Vor allem seit dem Überfall am 7. Oktober nehmen die Behörden immer mehr antisemitischen und antiisraelischen Hass und Hetze wahr. Das BKA registrierte bereits mehr als 3500 Straftaten, die mit dem Angriff zusammenhängen. Rund 500 stuft das BKA als antisemitisch ein. Dies sei aber nur ein Zwischenstand, es sei mit höheren Zahlen zu rechnen, denn der Hintergrund vieler Straftaten lasse sich erst zeitversetzt klären.

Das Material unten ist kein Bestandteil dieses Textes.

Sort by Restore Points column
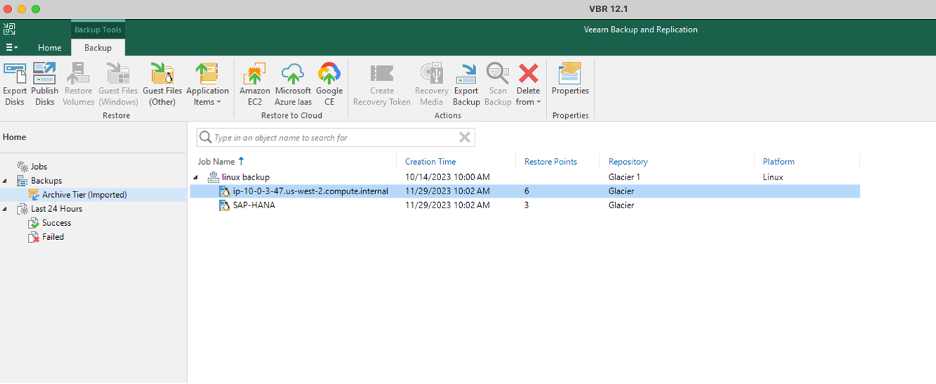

Klar ist aber bereits: Sachbeschädigungen spielten bei den Straftaten mit etwa 30 Prozent eine herausragende Rolle, sagte Münch. Volksverhetzung mache etwa 15 Prozent aus und geschehe häufig auch online. "Die Zahl der Gewaltstraftaten liegt im mittleren dreistelligen Bereich. Auch das ist hoch", sagte Münch weiter. Der Schwerpunkt liege hier auf Widerstandsdelikten im Zusammenhang mit propalästinensischen Veranstaltungen vor allem in Berlin.

"Das Eskalationspotenzial ist groß."

Auch Münch sieht das Risiko, dass sich der Konflikt noch stärker auf Deutschland auswirken könnte. "Das Eskalationspotenzial ist groß", sagte der BKA-Präsident. Zwar gebe es keine Hinweise auf konkrete Bedrohungen etwa von jüdischen und israelischen Einrichtungen. Die generelle Gefährdungslage sei aber hoch.

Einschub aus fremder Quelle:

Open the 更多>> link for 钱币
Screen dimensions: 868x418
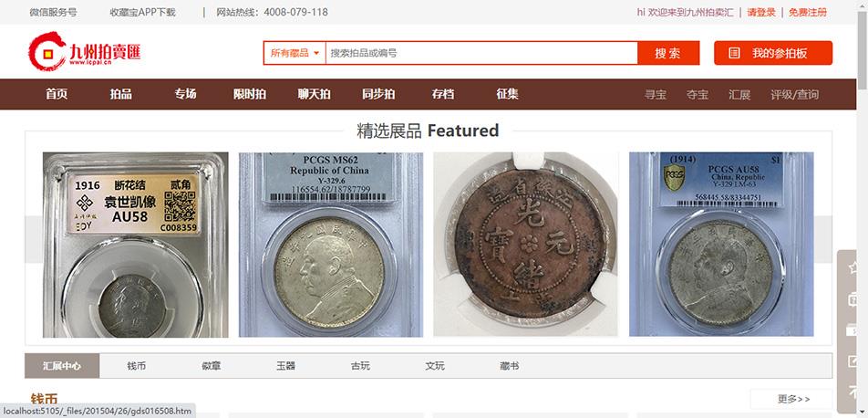coord(791,399)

Das gilt auch für die Zahl der islamistischen Gefährder in Deutschland. Der BKA-Präsident sprach am Montag von knapp 500 Personen. Allerdings sind knapp 100 davon inhaftiert, rund 180 halten sich im Ausland auf. Als Gefährder gelten Personen, von denen Sicherheitsbehörden glauben, dass sie Straftaten von erheblicher Bedeutung bis hin zum Anschlag verüben könnten. Laut BKA gibt es derzeit zudem etwa 70 rechtsextremistische Gefährder, hinzu kommen Gefährder aus weiteren Kategorien.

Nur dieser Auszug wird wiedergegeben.